In such situations, the userimg.jl trick or building a statically-compiled application seem to be your only alternatives. It might be viable in a "deployment" environment.

ehsantn commented 8 years ago

Thank you for the feedback, Tim!

I have tried SnoopCompile before. Unfortunately, the performance problem is in type inference as I mentioned in person. Precompilation doesn't work because of the exact problem you are describing. userimg.jl is only partially useful since the package is evolving rapidly.

BTW, since the type inference algorithm is less recursive, maybe SnoopCompile could be expanded for type inference as well. What do you think?

timholy commented 8 years ago

Glad you already knew about it, and sorry it doesn't help.

BTW, since the type inference algorithm is less recursive, maybe SnoopCompile could be expanded for type inference as well. What do you think?

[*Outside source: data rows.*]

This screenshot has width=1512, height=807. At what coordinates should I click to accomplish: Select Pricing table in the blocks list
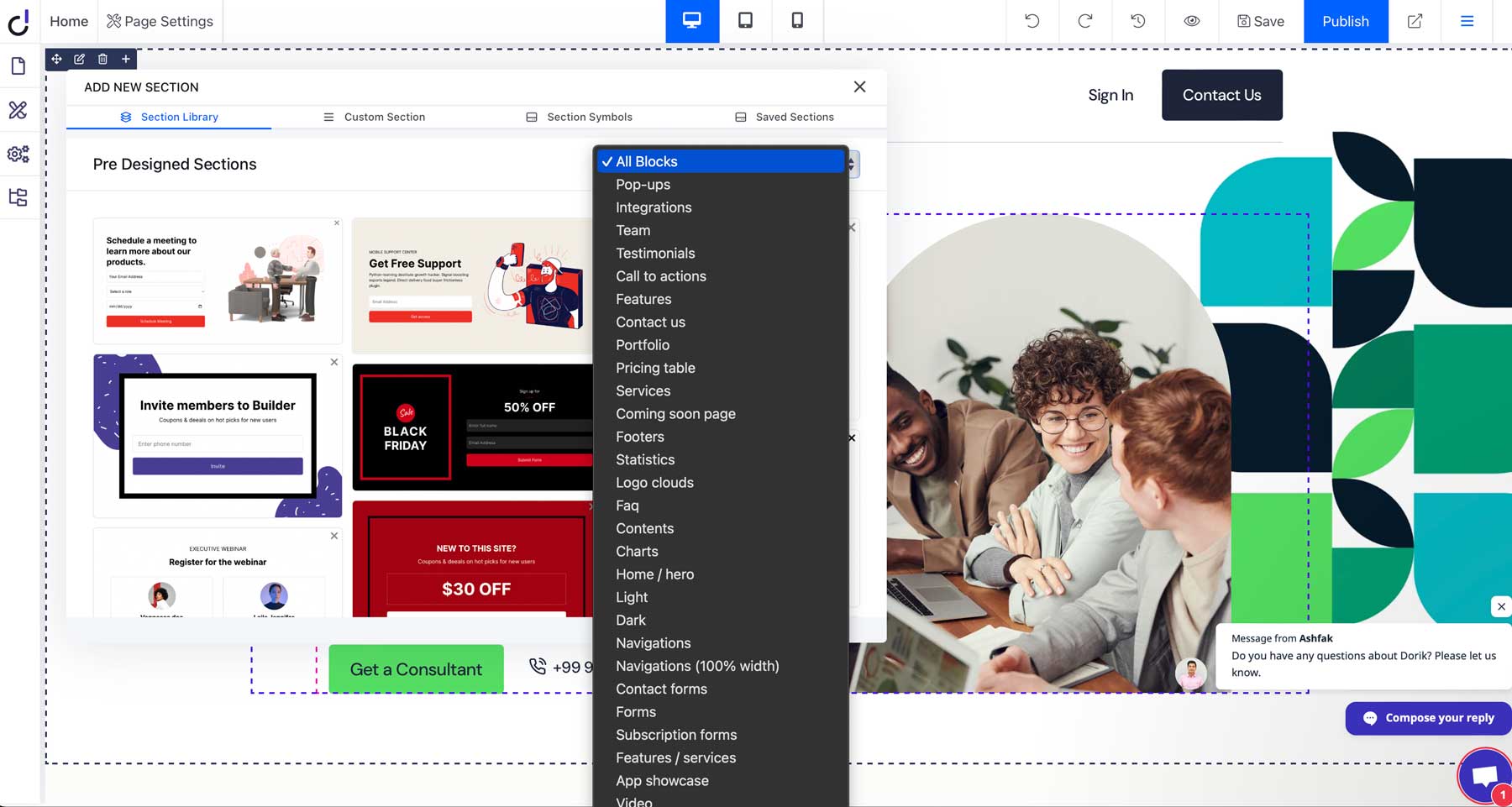click(x=655, y=368)
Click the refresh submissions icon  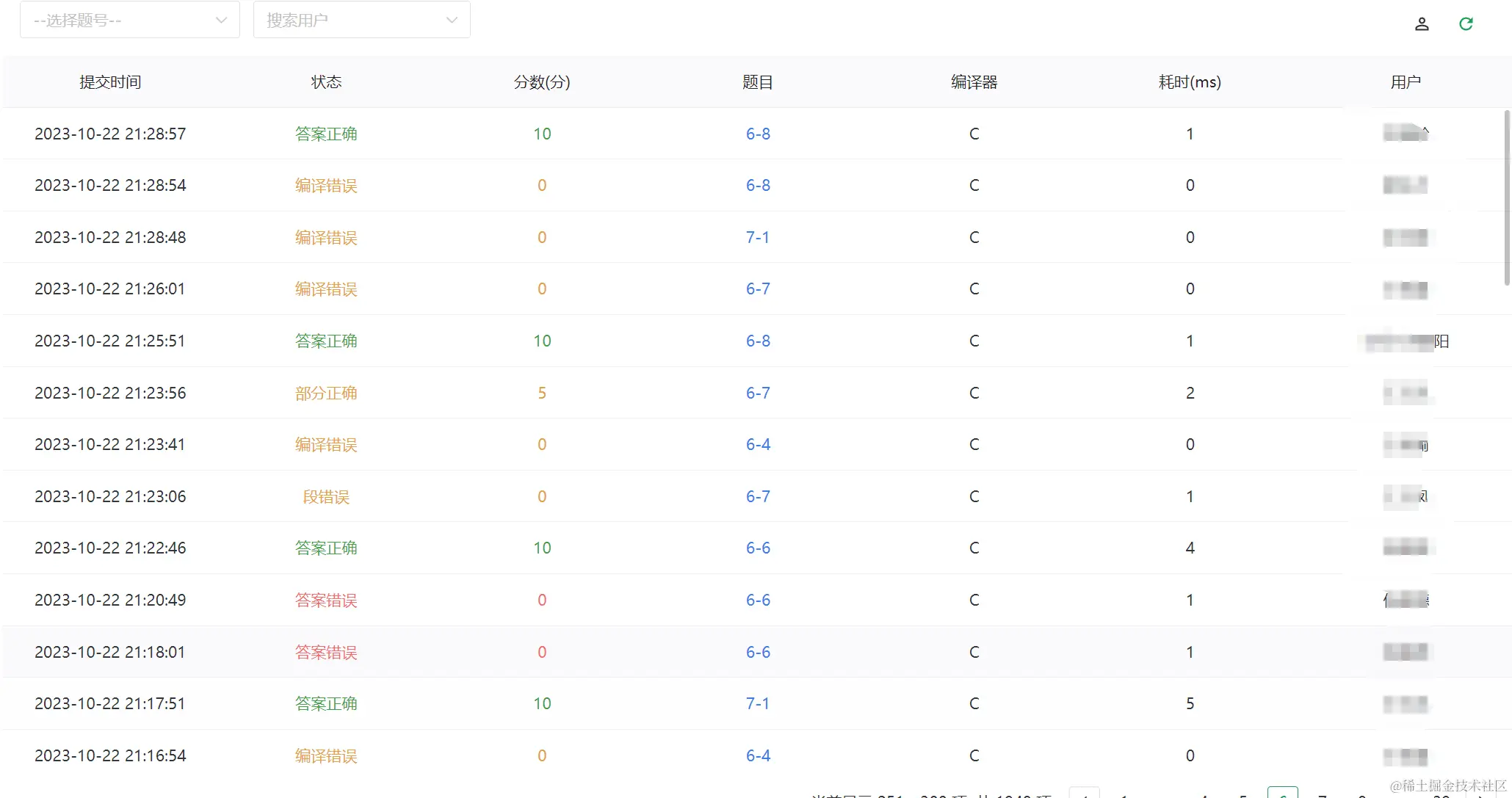(x=1466, y=24)
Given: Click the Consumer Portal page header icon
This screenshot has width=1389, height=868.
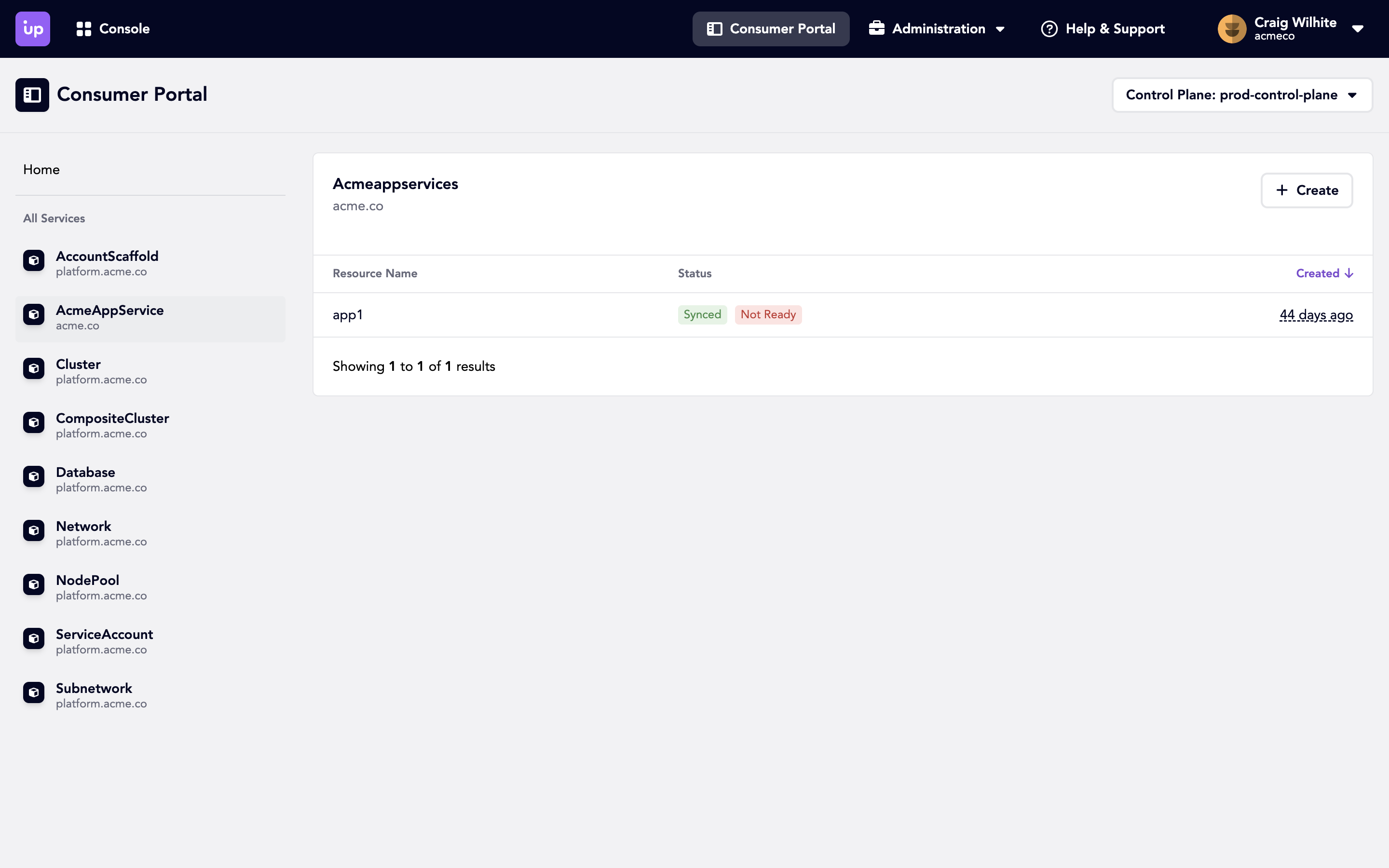Looking at the screenshot, I should click(32, 95).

I'm not sure I fully understand your meaning; do you mean, as a way to benchmark the time spent on inference? That does seem helpful. I believe @carnival has a julia branch that adds hooks in several places for monitoring time of the various stages of building, maybe he can post it somewhere :smile:.

ehsantn commented 8 years ago

Yes, benchmarking time spent on inference of different functions is definitely useful.

timholy commented 8 years ago

IIRC, on average about 40% is LLVM , 10% is inference, 30% is parsing&lowering (which you don't have if precompiled), and the rest is everything else. But there might be informative differences for different functions.

ehsantn commented 8 years ago

For ParallelAccelerator and HPAT, inference is much larger (70% I think) because they are not numerical codes.